Carr Smith was an enthusiastic preacher known for his "impassioned oratory", and for being "never without a large congregation", despite the fact that his sermons were long. One of them, lasting an hour and a half, drew crowds until there was standing room only. He claimed that "great subjects ought to be dealt with as great subjects, and that they could not receive the attention they deserved if they were discussed in a time-or-trouble-grudging spirit."

He was known for his charitable works and for taking his ministry directly to the poor of the city, aided by Sister Freda, of the Sisters of the Church. On Sunday afternoons he preached in the open air to the crowd in the Sydney's Domain, which lay within the boundaries of the parish. To facilitate the church's outreach, a church hall was built to the design of Burcham Clamp, and a number of societies were formed, particularly to aid the men of the city. At Christmas time in 1907, the Sunday Times published a sermon by Carr Smith written especially for the newspaper.

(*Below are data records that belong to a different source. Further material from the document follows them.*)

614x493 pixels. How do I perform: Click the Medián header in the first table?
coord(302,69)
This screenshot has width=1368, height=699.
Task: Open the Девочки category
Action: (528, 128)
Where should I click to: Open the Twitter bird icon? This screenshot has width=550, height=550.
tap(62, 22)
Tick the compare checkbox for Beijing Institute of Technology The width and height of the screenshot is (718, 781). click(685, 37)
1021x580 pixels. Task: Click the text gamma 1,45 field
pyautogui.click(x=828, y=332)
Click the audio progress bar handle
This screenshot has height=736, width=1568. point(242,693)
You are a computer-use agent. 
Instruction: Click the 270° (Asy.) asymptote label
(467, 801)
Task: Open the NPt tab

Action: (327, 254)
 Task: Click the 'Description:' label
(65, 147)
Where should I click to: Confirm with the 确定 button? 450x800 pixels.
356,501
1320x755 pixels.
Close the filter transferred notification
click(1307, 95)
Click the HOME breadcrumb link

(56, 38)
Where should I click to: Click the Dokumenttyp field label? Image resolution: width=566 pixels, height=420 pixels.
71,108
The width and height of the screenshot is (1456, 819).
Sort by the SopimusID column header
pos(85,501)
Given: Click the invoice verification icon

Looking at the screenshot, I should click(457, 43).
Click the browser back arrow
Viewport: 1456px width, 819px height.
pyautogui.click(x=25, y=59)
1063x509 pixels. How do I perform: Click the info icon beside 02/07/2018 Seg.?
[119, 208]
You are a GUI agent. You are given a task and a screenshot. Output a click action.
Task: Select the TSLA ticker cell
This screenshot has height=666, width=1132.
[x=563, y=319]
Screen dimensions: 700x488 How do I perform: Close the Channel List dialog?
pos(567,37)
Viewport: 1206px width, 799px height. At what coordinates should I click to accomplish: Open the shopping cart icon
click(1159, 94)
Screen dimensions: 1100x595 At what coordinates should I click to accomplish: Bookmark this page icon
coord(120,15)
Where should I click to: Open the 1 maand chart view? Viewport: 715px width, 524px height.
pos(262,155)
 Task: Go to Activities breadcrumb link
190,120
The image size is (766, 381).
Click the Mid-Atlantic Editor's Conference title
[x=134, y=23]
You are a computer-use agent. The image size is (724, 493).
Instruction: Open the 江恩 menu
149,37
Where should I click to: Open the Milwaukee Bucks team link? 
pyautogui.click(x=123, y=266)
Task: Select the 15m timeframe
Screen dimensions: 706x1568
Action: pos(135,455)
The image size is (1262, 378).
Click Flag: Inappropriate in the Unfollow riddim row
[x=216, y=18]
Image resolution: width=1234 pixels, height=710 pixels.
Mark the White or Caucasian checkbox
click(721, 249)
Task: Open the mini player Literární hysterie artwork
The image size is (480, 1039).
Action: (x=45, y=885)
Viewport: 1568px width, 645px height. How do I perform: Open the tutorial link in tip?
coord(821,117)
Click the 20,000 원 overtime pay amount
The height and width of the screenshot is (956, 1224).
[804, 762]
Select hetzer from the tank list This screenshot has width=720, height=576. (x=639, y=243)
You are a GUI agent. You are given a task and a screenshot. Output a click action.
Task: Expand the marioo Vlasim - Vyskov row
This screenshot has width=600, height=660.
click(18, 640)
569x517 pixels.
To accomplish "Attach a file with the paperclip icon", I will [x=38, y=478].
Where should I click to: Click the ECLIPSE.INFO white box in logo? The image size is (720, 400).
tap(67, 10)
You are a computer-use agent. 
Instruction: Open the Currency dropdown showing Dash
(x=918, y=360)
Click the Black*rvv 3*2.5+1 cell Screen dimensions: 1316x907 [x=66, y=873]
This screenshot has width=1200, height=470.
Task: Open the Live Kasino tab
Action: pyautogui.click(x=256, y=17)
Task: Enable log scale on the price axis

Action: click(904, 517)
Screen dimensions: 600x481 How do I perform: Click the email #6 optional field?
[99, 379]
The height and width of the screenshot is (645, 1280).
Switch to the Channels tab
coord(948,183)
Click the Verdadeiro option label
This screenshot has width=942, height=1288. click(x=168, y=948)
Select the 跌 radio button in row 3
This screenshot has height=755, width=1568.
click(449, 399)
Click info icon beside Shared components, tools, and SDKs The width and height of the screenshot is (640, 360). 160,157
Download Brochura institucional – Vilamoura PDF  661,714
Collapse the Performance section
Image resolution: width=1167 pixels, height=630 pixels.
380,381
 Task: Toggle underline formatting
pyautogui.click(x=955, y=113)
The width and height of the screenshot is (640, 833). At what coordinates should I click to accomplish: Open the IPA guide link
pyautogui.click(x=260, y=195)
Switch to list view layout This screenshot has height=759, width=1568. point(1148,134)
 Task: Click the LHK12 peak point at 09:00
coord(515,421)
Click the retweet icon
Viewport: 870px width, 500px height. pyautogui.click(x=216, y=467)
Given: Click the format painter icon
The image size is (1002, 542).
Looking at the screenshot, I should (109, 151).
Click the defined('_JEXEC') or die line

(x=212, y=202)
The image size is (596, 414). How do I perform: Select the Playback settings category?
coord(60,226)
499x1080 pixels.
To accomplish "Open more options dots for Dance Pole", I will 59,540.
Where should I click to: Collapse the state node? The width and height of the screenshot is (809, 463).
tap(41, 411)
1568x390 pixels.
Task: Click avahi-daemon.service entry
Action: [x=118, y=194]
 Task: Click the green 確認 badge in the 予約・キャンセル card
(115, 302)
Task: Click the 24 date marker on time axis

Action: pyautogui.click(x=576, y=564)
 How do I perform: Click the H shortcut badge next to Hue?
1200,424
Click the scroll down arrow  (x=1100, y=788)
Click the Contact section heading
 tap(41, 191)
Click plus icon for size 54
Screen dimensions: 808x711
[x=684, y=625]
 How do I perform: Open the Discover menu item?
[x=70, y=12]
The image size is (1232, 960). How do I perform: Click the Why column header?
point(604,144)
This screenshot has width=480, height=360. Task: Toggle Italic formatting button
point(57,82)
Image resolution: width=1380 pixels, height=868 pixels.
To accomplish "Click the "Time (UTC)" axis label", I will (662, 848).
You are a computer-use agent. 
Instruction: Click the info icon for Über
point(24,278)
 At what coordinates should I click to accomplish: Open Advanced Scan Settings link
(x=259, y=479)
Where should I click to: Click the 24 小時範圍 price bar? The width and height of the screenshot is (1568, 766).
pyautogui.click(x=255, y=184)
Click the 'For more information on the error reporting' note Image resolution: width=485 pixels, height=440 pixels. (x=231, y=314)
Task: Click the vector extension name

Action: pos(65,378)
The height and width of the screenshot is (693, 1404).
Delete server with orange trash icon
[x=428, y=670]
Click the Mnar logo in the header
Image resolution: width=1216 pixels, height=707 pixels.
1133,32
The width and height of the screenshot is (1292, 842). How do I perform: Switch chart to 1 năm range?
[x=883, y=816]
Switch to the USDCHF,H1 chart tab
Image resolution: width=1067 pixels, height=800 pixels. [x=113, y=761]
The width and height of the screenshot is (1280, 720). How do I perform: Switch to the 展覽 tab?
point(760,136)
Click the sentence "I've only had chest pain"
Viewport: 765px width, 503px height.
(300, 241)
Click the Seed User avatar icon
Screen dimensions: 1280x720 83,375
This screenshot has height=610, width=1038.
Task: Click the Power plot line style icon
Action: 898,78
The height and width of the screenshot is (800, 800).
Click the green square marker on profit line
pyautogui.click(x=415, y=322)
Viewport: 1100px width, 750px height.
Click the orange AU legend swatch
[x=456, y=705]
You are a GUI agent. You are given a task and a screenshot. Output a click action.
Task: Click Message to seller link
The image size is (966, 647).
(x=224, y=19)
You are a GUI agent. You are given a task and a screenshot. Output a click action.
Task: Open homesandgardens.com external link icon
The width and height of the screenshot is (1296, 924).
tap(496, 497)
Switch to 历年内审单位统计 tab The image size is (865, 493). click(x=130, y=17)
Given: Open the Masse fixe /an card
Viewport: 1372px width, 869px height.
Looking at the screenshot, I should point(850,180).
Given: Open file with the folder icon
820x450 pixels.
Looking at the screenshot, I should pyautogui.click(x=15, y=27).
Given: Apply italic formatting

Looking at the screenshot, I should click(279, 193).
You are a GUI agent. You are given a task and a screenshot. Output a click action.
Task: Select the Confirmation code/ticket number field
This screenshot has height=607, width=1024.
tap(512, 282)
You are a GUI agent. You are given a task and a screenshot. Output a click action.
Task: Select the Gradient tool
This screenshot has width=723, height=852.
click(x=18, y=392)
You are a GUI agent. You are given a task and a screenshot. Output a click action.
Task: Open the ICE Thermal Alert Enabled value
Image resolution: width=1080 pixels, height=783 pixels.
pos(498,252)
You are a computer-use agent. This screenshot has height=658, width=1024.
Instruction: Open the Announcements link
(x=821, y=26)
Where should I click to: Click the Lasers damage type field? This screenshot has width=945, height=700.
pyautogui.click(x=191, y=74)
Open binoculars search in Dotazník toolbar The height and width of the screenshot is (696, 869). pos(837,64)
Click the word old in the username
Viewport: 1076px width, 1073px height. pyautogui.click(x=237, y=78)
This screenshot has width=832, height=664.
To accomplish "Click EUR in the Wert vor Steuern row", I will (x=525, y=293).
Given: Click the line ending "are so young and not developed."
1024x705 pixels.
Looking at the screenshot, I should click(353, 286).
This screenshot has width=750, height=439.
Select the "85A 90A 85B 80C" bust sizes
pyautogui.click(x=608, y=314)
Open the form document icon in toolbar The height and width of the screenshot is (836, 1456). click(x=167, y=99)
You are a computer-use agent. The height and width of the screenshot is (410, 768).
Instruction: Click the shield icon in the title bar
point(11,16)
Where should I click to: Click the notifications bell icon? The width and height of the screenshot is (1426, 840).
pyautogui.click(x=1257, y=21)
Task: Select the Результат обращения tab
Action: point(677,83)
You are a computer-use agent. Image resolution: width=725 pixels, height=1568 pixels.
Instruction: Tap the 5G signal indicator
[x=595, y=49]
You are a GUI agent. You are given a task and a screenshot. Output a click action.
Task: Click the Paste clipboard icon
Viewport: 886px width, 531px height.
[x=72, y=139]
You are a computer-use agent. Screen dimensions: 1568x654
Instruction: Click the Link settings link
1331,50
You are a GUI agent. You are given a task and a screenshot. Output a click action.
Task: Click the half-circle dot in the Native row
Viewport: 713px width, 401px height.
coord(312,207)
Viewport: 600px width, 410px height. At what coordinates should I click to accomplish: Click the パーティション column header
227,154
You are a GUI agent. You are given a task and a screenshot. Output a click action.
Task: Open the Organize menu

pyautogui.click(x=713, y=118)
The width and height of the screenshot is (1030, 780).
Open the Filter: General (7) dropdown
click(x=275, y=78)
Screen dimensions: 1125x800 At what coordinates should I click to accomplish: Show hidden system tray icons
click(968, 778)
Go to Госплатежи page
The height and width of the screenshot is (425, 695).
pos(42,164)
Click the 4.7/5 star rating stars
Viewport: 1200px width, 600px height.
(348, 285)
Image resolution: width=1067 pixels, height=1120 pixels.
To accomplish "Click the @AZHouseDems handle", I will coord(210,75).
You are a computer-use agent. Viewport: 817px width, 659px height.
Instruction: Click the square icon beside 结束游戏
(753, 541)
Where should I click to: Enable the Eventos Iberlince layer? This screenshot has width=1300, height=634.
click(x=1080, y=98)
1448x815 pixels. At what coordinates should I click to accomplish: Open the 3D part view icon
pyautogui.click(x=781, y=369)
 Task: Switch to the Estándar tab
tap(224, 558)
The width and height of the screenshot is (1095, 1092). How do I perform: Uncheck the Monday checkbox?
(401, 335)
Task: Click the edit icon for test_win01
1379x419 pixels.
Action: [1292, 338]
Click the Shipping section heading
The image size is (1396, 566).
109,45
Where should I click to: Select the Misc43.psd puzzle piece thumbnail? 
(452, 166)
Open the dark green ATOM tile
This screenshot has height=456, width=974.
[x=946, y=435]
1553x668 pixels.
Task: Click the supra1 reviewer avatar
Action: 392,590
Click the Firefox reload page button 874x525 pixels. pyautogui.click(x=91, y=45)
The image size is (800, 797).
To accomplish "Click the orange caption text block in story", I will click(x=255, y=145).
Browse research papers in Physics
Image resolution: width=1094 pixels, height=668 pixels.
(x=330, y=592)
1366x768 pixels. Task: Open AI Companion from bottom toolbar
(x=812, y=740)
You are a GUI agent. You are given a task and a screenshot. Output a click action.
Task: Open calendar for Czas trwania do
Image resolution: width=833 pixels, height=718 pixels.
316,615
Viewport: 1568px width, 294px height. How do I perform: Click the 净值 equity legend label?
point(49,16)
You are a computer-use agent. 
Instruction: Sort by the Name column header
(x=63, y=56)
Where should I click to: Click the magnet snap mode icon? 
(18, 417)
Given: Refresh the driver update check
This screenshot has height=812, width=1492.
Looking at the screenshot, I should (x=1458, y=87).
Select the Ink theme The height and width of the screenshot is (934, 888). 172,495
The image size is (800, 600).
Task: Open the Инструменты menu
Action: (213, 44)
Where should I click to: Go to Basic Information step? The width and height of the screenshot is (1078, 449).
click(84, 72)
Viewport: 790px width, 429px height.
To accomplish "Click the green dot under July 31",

==Other roles and community engagement==
As well as his work in St James', Carr Smith was chaplain to the Governor of New South Wales, Earl Beauchamp, from 1899 to 1900, worked with the Sisters of the Church, became the Chaplain to Sydney Hospital from 1899 to 1919, and a fellow of St. Paul's College from 1897 to 1900. He was also a Commissioner to New Guinea in 1910.

He joined the Christian Socialist Union, was involved in labour reforms and was among a number of churchmen who supported political equality and suffrage for women on the basis that they were equal with men. He was a member of a deputation from the Womanhood Suffrage League (founded 1891) to George Reid that was "encouragingly received" in 1898.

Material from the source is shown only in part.